§ **TEXT SECTION**
--------

Apropos of nothing, I stumbled onto these thoughts while reading Andrew Gelman’s recent post on the conflicting statistical evidence on spanking kids.
He writes,
I think it’s fair to say that the research results on the effects of parents whacking children are not so clear, and that’s kind of inevitable given the observational nature of the data, the difficulty of recall, reporting errors, etc.
Parenting can be tough. Whether you think it’s ok to handle your frustrations with the job by occasionally whacking your kids until they cry, that’s your call. Unfortunately, your kids don’t have much of a say in it, at least not until they’re big enough to fight back.
I don’t think any of the studies under discussion considered the immediate effects of whacking, balancing out the parent’s stress release and feeling of satisfaction in exercising power with the child’s pain and feelings of betrayal.
It’s kind of funny (in the interesting, not the ha-ha sense) to consider only the long-term effects, and none of the intermediate effects, of an immediately violent action that’s pretty much being taken for the purpose of giving immediate satisfaction to the perpetrator.
The old expression goes, “This is gonna hurt me more than it hurts you.” Yet I’ve never heard of a parent taking this to its logic implication of having the child hit the parent. This seems to give lie to that common saying.

--------

§ **PROVIDED DATA**
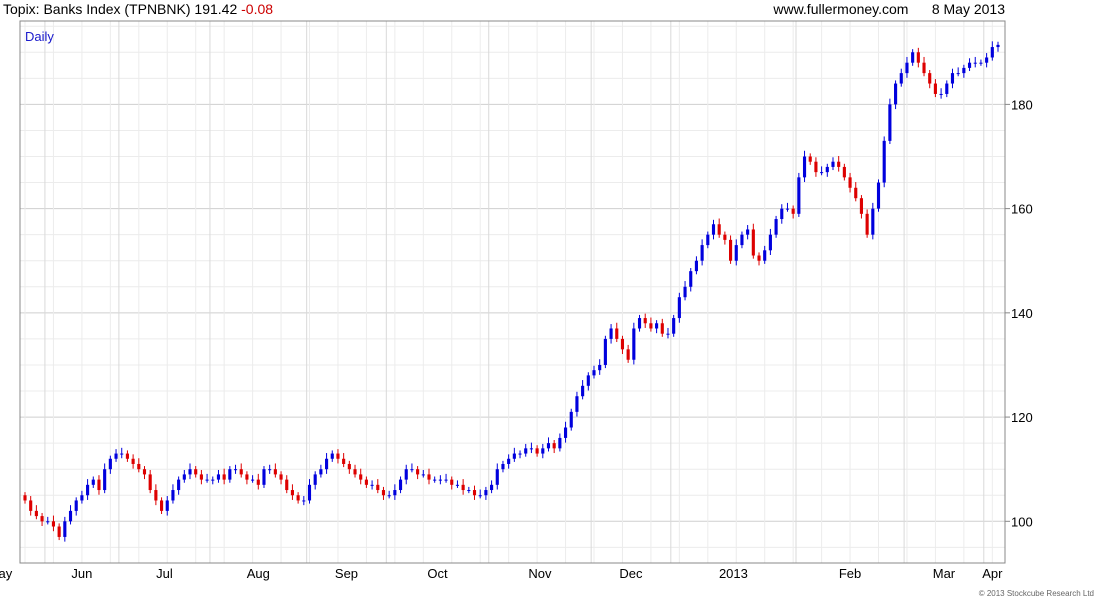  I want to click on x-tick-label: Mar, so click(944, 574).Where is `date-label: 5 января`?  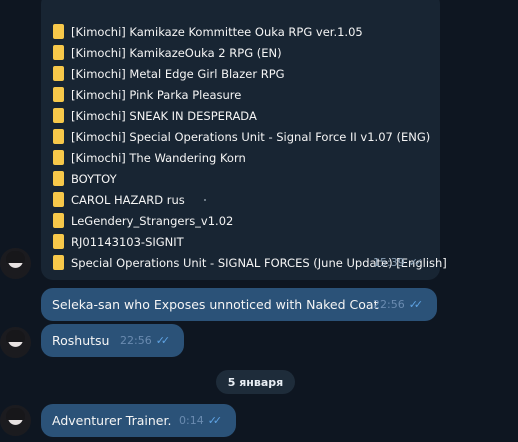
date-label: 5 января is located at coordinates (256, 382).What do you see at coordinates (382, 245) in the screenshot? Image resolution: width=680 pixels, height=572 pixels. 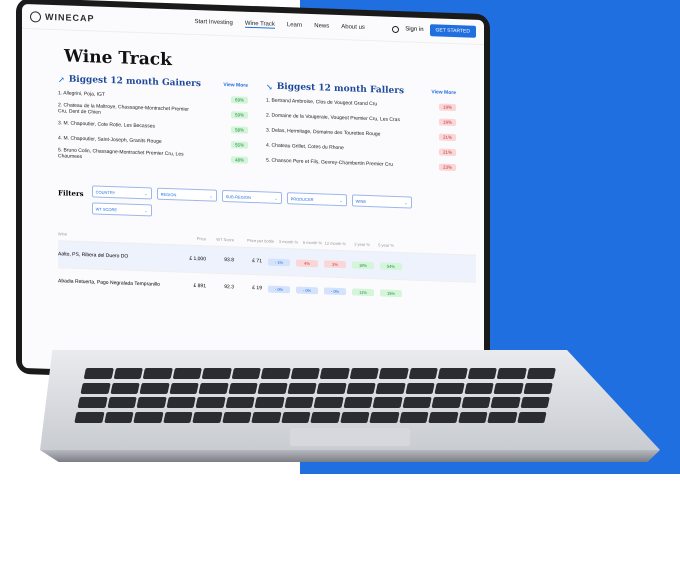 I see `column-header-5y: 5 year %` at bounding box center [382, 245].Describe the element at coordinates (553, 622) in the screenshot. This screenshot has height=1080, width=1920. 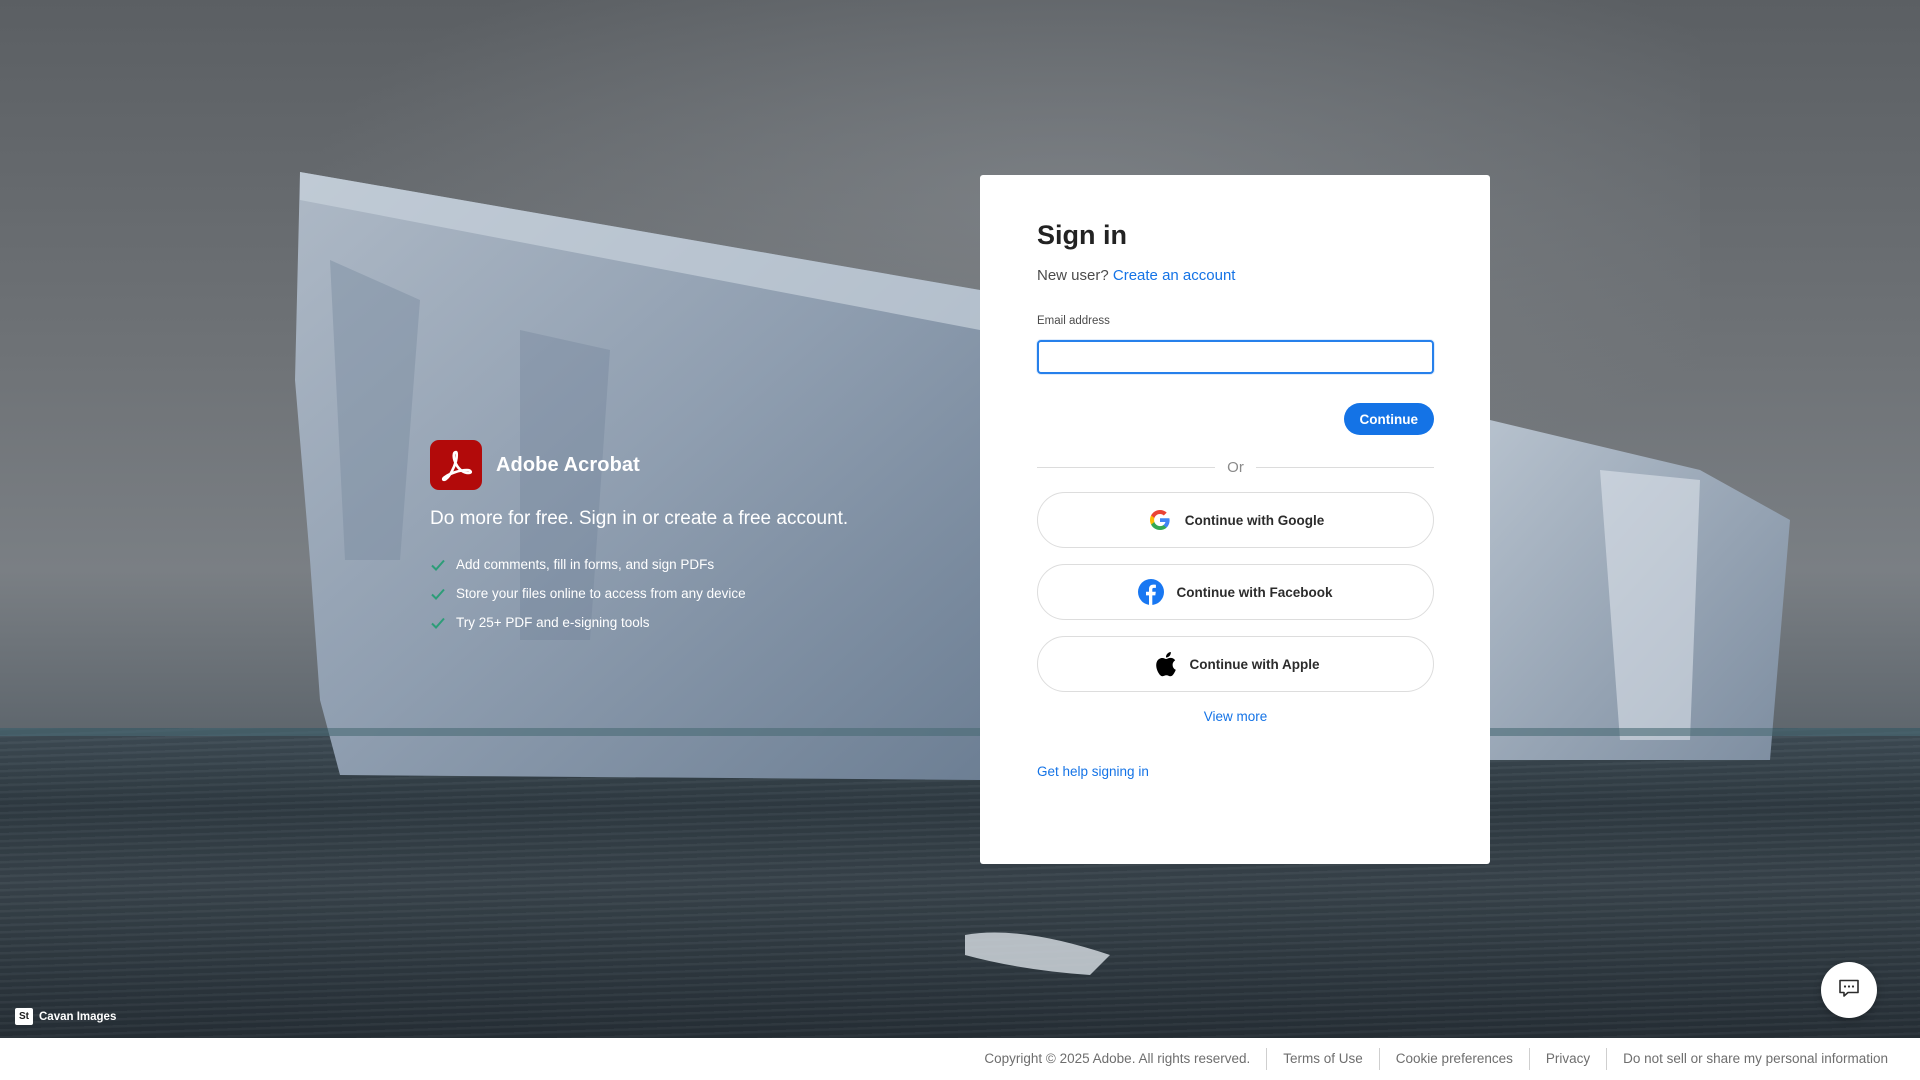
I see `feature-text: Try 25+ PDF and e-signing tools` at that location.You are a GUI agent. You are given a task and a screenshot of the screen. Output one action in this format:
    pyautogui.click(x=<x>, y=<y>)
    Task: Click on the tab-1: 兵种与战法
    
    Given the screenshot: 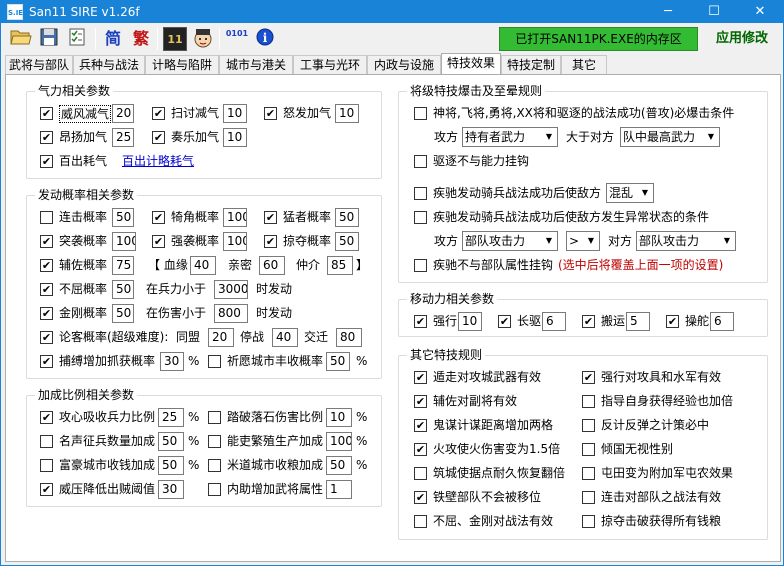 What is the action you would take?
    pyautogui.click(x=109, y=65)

--------

§ **SET OF TASKS**
1 > Answer these questions from the post on spanking:
(a) Whose recent post was the writer reading?
(b) In the quoted passage, what three things are named as making the research results on whacking children unclear?
(c) What old expression does the post quote?
2 > Translate this sentence from the spanking post into Spanish: "Unfortunately, your kids don’t have much of a say in it, at least not until they’re big enough to fight back."
3 > Continue the post on spanking, picking up after its last sentence.

§ **EXERCISE ANSWERS**
1 >
(a) Andrew Gelman's.
(b) The observational nature of the data, the difficulty of recall, and reporting errors.
(c) "This is gonna hurt me more than it hurts you."

2 > Desafortunadamente, tus hijos no tienen mucho que decir al respecto, al menos no hasta que son lo bastante grandes como para defenderse.

3 >
If so, then why is it necessary to say? Is it just a noble lie told in attempt to justify actions that are contradictory to what parents are generally trying to teach their kids? Namely that hitting others is wrong. I’m troubled by the idea that a morally dubious act is supported by another morally dubious act—a noble lie.
Continuing with the position that the hurts-me-more statement is untrue, are you secretly benefiting from this action? Or is your lesser hurt just a little or a lot less than the hurt felt by the child? Is this a lie you’re telling yourself or your child?
“But the statement is true. It does hurt us more than it hurts our kids.” I hear spankers protest. They continue, “But this is necessary to bring about a better outcome—shaping the child’s behavior. Besides, it isn’t logical to switch roles here as the kids cannot fully grasp the idea of feeling pain when someone we love is feeling pain.”
I’ll get back to this last statement momentarily. And let’s set aside the assumption that this emotional pain could be worse than physical pain PLUS the emotional pain of being physically overpowered and hurt. The parent’s reply raises numerous questions:
Is the apparently large amount of pain worth it?
Is this the lowest-cost, most-effective method of teaching the lesson?
Just why does it hurt you so much? How much of it is guilt for having chosen a quick and easy solution that might just also provide you some emotional satisfaction as you get your anger out at the child’s expense?
Perhaps answering these questions is a bridge too far. I think the reaction would be to shut down basically saying, “All I know is it hurts me and this is necessary—a necessary evil.” They might follow with some nonsense about spanking being a very traditional form of punishment, which simply begs the question.
Getting back to the statement claiming that children cannot fully grasp the pain one feels when one’s kids are in pain, here we transition from where my weak argument (just have the kids spank the parents to properly align the punishment) begets an actual strong argument.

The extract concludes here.